Tanzaki se leva subitement de chaise puis, sans crier gare, vint donner un coup de pied bien placé dans l’entrejambe de celui qui venait d’insulter Yagi. Entre les cris de douleur du type et les cris de stupéfaction de la clientèle, elle en profita pour attraper la main de Yagi et l’entraîner dehors. Heureusement qu’ils avaient déjà payés…

Après s’être suffisamment éloigné du restaurant, Tanzaki éclata de rire en disant que donner ce coup de pied lui avait fait du bien, tandis que Yagi avait l’impression de mourir après avoir couru sous cette chaleur.

-Merci, Ryô-chan, lui dit Tanzaki après s’être un peu calmée. De m’avoir défendu là-bas.

-Oui…, fit Yagi après avoir repris son souffle.

-Franchement, ces types ! À peine tu étais parti qu’ils m’ont abordés ! En plus, ils ne me regardaient jamais dans les yeux quand ils me parlaient ! Toujours les yeux sur mes seins !

En même temps, sa tenue mettait bien avant son corps. Mais Yagi pensa, pour sa sécurité, qu’il valait mieux garder cette remarque pour lui-même.

-Et d’abord, c’était pas pour eux que je me suis habillé comme ça ! finit-elle par dire.

Il fallut un petit moment au cerveau de Yagi pour traiter l’information. Il avait un peu rougi mais il secoua vite sa tête pour se reprendre. Il était convaincu qu’elle ne parlait pas sérieusement. Comment le pourrait-elle, franchement…

-Tu… t’habilles souvent comme ça, avec les autres ?

Qu’est-ce qui lui avait pris ! Il avait posé la question sans réfléchir ! Et qu’espérait-il comme réponse, sérieusement !

Tanzaki le regardait, un peu surprise, mais bien vite, un étrange sourire se dessina sur son visage.
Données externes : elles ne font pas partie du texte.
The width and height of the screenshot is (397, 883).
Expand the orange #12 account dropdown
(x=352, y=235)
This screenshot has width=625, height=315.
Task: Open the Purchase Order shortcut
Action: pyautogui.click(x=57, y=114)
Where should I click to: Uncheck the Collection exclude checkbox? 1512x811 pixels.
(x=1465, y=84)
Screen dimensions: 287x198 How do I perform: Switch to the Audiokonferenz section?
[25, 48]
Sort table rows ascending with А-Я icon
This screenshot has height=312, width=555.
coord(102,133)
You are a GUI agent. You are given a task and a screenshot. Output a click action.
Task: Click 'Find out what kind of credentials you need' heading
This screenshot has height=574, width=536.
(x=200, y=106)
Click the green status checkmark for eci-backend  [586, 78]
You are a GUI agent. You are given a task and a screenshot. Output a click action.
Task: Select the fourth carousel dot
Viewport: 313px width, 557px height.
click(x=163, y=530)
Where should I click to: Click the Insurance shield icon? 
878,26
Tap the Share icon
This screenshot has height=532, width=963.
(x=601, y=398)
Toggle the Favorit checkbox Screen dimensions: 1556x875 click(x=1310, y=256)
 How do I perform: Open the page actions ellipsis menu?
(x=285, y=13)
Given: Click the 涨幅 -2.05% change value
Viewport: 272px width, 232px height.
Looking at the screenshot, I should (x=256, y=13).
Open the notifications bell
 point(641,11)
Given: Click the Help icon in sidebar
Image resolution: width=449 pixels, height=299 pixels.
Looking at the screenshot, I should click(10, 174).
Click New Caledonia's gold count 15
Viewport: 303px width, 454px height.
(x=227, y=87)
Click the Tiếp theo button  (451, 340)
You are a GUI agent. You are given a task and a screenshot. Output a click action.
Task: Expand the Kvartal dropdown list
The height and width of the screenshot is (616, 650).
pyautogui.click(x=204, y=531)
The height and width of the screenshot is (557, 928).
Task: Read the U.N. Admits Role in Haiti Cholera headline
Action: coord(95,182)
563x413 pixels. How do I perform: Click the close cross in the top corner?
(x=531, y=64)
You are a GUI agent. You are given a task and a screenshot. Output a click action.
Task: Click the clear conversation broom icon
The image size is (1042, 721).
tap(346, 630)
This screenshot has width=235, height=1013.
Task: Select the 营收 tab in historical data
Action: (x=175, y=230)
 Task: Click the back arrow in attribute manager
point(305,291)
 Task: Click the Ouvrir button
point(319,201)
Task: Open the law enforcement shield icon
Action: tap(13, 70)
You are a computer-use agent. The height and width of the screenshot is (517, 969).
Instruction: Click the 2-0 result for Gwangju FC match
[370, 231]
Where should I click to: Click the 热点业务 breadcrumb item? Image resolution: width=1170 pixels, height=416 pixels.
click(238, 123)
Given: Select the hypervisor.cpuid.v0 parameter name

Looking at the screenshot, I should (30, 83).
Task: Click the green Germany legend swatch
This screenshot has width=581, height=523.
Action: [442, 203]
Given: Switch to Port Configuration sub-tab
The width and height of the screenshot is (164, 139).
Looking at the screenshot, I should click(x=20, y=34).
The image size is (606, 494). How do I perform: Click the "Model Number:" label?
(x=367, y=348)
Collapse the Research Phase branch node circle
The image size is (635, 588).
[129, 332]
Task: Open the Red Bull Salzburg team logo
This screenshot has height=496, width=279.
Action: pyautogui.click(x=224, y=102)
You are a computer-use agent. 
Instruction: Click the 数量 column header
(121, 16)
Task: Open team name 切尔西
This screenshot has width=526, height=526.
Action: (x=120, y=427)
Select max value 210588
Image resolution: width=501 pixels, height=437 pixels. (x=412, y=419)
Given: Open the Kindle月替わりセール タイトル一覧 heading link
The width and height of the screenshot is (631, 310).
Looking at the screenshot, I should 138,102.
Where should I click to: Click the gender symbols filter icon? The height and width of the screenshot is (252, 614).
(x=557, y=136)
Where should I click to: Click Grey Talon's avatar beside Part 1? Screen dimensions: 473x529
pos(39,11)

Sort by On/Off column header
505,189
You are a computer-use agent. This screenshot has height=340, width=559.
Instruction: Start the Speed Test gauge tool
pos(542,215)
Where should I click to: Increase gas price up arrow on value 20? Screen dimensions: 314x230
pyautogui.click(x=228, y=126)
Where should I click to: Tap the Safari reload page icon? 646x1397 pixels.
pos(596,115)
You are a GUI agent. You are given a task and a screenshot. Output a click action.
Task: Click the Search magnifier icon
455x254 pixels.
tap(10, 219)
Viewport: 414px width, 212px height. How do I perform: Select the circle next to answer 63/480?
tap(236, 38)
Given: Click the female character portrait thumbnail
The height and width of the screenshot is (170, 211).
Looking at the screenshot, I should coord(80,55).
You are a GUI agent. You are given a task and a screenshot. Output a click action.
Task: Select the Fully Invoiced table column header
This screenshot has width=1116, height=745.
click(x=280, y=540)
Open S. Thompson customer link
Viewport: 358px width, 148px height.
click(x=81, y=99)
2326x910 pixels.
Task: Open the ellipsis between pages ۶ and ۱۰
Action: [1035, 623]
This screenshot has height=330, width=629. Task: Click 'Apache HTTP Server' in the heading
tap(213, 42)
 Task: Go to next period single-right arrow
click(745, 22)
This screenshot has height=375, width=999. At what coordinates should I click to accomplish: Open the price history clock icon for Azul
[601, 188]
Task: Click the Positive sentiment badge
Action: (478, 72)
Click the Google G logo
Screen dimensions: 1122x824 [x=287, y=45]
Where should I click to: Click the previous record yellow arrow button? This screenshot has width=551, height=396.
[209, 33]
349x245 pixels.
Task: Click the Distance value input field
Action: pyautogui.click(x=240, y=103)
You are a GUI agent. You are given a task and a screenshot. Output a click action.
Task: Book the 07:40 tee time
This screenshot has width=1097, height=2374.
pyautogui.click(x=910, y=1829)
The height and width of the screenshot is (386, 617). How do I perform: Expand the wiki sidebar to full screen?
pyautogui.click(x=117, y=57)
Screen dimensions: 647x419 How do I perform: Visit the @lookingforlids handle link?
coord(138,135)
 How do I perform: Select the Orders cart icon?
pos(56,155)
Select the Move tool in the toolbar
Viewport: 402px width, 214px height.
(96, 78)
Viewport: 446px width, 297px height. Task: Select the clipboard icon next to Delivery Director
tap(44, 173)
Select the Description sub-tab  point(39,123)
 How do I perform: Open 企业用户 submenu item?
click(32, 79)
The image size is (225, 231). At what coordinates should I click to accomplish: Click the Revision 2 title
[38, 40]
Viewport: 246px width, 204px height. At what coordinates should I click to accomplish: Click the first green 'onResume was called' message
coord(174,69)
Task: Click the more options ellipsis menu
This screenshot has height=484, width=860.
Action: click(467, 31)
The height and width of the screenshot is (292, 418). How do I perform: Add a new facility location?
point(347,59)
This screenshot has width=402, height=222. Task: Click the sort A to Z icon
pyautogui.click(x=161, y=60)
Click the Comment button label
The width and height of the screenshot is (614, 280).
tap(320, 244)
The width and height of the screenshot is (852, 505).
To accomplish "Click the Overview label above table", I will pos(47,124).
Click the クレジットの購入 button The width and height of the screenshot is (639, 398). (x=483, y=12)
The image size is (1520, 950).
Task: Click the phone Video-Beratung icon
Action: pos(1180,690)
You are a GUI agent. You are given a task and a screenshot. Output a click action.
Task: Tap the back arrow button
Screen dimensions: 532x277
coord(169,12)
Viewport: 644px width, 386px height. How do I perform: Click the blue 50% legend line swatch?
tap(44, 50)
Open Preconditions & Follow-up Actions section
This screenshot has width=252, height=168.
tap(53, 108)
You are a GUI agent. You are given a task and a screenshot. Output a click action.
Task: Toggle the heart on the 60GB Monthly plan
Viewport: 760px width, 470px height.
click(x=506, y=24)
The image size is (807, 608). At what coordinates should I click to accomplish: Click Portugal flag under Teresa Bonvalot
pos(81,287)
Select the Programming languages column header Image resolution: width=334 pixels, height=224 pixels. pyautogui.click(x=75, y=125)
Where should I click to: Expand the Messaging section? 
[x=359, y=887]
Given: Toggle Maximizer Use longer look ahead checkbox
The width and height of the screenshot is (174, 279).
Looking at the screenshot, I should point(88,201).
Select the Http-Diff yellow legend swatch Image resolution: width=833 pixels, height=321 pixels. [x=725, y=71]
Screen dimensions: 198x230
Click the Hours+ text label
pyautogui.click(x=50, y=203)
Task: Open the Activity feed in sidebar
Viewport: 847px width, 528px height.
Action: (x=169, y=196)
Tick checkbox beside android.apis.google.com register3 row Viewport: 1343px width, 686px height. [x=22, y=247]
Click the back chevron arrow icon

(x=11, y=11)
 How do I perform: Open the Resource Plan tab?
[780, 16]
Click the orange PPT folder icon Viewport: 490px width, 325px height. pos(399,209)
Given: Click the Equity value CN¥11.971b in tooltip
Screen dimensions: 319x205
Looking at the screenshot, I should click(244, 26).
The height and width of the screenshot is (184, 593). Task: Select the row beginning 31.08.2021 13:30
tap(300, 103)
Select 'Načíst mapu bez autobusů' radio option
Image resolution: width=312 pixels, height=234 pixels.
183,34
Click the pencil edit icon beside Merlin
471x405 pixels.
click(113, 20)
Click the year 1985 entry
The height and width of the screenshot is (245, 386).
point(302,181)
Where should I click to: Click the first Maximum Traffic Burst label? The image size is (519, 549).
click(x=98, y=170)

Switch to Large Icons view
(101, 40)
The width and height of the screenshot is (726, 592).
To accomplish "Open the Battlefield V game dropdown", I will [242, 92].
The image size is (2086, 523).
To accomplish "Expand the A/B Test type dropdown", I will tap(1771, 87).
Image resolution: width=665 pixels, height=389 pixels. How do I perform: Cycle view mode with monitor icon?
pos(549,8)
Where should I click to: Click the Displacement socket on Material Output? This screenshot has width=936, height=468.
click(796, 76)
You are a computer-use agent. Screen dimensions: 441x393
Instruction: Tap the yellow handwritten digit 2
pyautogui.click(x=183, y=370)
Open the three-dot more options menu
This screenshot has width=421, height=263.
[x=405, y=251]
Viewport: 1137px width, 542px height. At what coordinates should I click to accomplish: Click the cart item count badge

-Pourquoi ? Tu aimerais que je m’habille comme ça que pour toi ?

-Je n’ai pas dit ça !

-Ah bon ? Pourtant, toute la matinée, j’ai bien vu que tu ne savais pas où poser les yeux…

Yagi ne savait plus où se mettre. Évidemment qu’il avait un peu maté. Il restait un adolescent intéressé par la chose. Mais il ne se faisait pas d’illusions non plus. Regarder, c’était le mieux qu’il pouvait espérer.

Après que Tanzaki ait fini de rire, elle lui demanda :

-Ryô-chan, tu es libre aussi, cet après-midi ?

Il hésita un peu avant de lui répondre par l’affirmative. Après tout, il n’aurait pas souvent l’occasion de sortir avec une fille de sitôt. Alors, même si ce n’était qu’un petit rêve éveillé, autant en profiter jusqu’au bout…

Ce qu’il n’avait pas prévu, c’était qu’elle le traîna dans un love hotel.

Au début, il a cru qu’elle voulait le piéger ou un truc du genre et a commencé à réfléchir à un plan pour se sauver. Mais son cerveau planta quand il vit Tanzaki se déshabiller devant lui, avant d’annoncer qu’elle allait d’abord prendre une douche. Il était à présent planté au milieu de la chambre, pendant que son cerveau était en plein redémarrage.

Une fois les mises à jour effectuées et son cerveau de nouveau opérationnel, ce dernier planta une nouvelle fois lorsque Tanzaki ressortit de la salle de bain, avec juste une serviette enroulée autour d’elle.

-Qu’est-ce qu’il y a ? demanda-t-elle. Vas-y, je t’attends ici.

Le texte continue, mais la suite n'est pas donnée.